DETAILED DESCRIPTION

[0012] This application describes use the laparoscopic camera to identify instruments and communicate that back to the surgeon console. Additionally, the method may allow for automatic assignment of the instrument to the manipulator arm via recognition of which side of the screen the instrument enters.

[0013] A control unit provided with the surgical system includes a processor able to execute programs or machine executable instructions stored in a computer-readable storage medium (which will be referred to herein as memory). Note that components referred to in the singular herein, including memory, processor, control unit etc. should be interpreted to mean one or more of such components. The control unit, among other things, generates movement commands for operating the robotic arms based on surgeon input received from the input devices at the surgeon console.

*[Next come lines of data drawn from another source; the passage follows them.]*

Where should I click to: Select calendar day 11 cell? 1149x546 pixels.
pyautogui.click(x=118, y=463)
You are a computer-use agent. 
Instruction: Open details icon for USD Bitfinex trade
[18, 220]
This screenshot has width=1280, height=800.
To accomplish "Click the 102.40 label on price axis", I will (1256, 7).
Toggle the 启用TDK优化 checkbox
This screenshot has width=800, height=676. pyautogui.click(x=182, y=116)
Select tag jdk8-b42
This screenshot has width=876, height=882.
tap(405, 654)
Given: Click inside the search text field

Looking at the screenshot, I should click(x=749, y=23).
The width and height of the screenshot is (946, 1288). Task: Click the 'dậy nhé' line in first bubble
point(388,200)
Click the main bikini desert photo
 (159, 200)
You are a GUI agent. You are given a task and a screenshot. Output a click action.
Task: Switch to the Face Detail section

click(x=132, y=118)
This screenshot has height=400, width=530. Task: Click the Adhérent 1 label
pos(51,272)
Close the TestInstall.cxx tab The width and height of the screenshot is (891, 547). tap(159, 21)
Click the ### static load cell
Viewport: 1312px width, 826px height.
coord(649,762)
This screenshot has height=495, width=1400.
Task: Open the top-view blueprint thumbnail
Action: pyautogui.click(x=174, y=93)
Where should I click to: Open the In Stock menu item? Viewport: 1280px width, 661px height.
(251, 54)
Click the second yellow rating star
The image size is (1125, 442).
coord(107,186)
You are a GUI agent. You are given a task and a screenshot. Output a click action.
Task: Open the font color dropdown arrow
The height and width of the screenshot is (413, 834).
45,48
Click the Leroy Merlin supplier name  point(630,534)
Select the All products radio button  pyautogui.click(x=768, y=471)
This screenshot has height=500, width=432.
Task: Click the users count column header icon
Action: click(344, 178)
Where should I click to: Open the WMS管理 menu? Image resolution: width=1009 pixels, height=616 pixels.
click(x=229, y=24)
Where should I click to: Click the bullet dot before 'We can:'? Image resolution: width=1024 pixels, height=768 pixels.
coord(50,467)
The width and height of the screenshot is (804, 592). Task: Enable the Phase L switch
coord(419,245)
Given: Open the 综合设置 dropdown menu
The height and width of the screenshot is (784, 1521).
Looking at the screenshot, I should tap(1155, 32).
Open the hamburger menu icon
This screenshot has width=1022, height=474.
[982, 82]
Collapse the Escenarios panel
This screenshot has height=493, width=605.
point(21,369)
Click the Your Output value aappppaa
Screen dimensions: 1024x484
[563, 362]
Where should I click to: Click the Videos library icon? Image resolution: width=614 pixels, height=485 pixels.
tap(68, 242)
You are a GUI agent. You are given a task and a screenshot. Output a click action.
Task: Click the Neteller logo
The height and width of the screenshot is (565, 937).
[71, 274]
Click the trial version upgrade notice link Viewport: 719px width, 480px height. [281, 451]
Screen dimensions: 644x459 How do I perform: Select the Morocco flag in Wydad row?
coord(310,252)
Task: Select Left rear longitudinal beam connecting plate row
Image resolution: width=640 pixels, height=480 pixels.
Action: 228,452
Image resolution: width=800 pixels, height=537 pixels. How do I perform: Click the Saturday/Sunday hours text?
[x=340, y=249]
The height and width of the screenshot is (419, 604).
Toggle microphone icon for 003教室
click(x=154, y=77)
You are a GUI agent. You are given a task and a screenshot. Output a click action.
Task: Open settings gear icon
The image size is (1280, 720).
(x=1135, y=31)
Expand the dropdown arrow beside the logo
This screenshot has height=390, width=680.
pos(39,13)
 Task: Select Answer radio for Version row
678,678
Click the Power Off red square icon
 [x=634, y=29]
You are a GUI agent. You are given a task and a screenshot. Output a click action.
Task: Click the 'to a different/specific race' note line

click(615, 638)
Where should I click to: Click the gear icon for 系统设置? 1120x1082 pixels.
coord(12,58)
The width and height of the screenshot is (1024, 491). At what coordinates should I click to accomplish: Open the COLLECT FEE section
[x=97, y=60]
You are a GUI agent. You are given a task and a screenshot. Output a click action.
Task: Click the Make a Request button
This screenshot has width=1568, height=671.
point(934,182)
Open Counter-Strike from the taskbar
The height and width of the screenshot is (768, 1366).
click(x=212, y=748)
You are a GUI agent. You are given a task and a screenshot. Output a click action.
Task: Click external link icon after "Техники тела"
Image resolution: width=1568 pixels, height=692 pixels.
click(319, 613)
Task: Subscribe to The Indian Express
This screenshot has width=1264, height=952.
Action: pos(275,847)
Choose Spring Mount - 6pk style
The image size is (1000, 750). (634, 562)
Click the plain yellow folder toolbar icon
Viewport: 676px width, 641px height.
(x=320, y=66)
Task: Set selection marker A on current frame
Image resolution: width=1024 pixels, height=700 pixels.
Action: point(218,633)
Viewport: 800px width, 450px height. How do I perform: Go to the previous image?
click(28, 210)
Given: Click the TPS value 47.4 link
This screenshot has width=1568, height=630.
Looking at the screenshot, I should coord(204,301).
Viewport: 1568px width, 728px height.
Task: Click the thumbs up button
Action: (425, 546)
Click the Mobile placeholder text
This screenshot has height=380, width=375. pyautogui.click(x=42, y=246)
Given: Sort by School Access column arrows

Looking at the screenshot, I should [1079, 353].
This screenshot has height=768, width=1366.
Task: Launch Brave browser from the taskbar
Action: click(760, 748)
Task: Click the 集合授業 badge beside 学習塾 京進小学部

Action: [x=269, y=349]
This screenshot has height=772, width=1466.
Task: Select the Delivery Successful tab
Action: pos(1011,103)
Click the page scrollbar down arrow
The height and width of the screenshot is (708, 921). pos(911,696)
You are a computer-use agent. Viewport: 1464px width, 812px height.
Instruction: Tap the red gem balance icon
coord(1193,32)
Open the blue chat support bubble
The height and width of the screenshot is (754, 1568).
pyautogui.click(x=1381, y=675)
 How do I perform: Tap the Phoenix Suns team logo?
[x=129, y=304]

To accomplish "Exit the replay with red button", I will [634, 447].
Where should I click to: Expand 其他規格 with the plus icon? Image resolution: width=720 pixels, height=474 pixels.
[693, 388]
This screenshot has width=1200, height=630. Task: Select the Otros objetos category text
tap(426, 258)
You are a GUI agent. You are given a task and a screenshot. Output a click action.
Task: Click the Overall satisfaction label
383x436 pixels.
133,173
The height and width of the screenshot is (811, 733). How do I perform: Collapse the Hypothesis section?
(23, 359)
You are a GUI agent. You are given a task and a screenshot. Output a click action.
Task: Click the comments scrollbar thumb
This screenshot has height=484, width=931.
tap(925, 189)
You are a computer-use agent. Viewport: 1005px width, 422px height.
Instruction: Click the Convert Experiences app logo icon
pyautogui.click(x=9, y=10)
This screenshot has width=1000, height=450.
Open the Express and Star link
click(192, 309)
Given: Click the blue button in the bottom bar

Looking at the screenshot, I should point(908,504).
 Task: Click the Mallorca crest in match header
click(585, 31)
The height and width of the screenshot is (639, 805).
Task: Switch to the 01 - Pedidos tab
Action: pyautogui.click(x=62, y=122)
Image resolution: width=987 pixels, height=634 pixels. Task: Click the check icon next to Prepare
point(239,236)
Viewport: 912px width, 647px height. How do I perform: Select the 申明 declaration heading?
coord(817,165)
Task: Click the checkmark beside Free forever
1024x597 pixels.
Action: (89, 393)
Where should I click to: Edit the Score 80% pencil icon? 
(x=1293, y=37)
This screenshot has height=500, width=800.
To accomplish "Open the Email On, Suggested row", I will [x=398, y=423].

[0014] The memory includes computer readable instructions that are executed by the processor to perform the methods described herein. These include methods of using image input from the laparoscopic camera to identify and recognize eye tracking input in a sequence for assigning user input devices to selected surgical instruments via their shape, color (IR spectrum, visual or patterns), or markings (QR codes, etched or other laser markings, bar code) camera (detection of shapes, colors, markings).

[0015] In use, after an instrument has been positioned such that an image of its relevant features can be captured by the camera, the processor receives image data input based on the captured images of the instrument. The image may be captured outside the body or inside the body. It may be captured before or after the instrument is mounted to the robotic arm. Outside the body, an image of the end effector of the instrument may be captured before the instrument is inserted into the body using the laparoscopic camera or another camera located outside the body, or an image of a more proximal part of the instrument may be captured outside the body (regardless of whether the end effector has been inserted into the body) using the laparoscopic camera before that camera is positioned inside the body, or using an externally positioned camera. Inside the body, image capture for instrument recognition may be performed using the laparoscopic camera or auxiliary image sensors (which may be broadly referred to using the term camera) used for computer vision applications.

[0016] After receiving image data, the processor determines or derives information about the instrument using, for example, other information stored in the memory. This information can include a correlation of the image data (i.e. data relating to the instrument shape, etched markings, QR code, color etc.) to the instrument type and/or to specific instrument geometric properties or drive parameters for that instrument. The system may then control operation of the instrument using the appropriate drive parameters for the instrument type. The system may also automatically assign the instrument to one of the user input devices based on the determined instrument type. For example, if the surgical procedure to be performed is one to be carried out with an instrument of type 1 controlled by the user's right hand and an instrument of a second type, type 2, controlled by the user's left hand, the processor, upon receiving image data indicating that a type 1 instrument had been mounted to a surgical manipulator, may automatically assign that instrument to the right hand user input device. In another embodiment, different regions may be displayed on the visual display.

[0017] These regions could be used to automatically assign an instrument to the right/left user input device. An example of such an image display is shown in FIG. 2.